HEALTH CARE
Access and Provider Capacity
Availability of primary care providers in low-income communities
is a critical condition to assuring access to care. New York’s
low-income neighborhoods have long suffered from a significant shortage
of primary care providers, a major factor affecting people’s
ability to have a health care home and get the health care services
they need. CSS research and advocacy has highlighted the inadequacies
of the primary care network in low-income communities, and the ways
in which those failures affect people’s ability to get health
care.
RSVP pediatric unit volunteer
Photo by Mike Relph
Our survey of community residents in the Bedford-Stuyvesant neighborhood
in Brooklyn found that even when people had insurance and a health
care home, they still had trouble receiving care. This was especially
true when they got sick and needed to see a doctor right away. People
also had trouble if they needed care after working hours, as most
providers in that neighborhood do not have extended hours. These
problems with the health care system contribute to the community’s
on-going reliance on the emergency room as an important source of
care.
Our work on the availability of primary care providers in low-income
neighborhoods goes back nearly 15 years. In 1990, CSS issued a ground-breaking
report that documented a staggering shortage of primary care doctors
in poor neighborhoods. In 2000 we revisited the question of the
availability of primary care providers in low-income neighborhoods.

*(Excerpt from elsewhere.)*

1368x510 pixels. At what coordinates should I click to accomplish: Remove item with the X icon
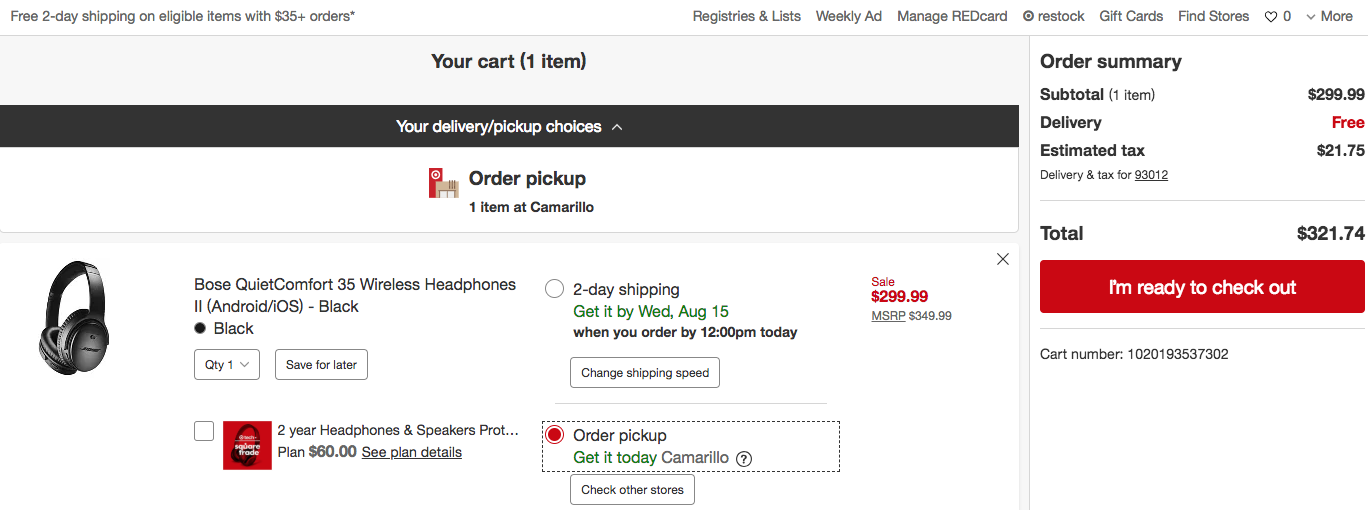(x=1003, y=259)
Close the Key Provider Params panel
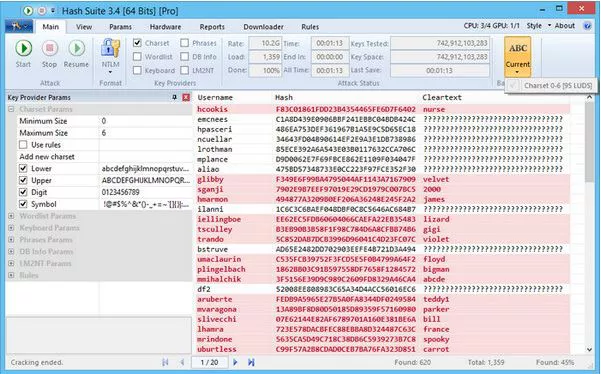This screenshot has height=374, width=601. (x=186, y=97)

The original study found that as many as 500 more physicians were
needed for primary care in nine of New York's poorest neighborhoods
sounded an alarm and an immediate response from then-Mayor Dinkins’
leading to the establishment of the Primary Care Development Corporation.
The follow-up project provided evidence that the shortage of primary
care continues unabated.
While improvements had occurred over the decade, the study found
that over 300 new primary care physicians were needed to provide
a minimum standard of availability. The major reason for the continuing
shortfall is a financial one: physicians need a flow of patients
who can pay for care. Low-income communities have large numbers
of uninsured patients who pay little or nothing, coupled with large
numbers of Medicaid-covered patients whose reimbursement is dramatically
lower than the cost of providing care.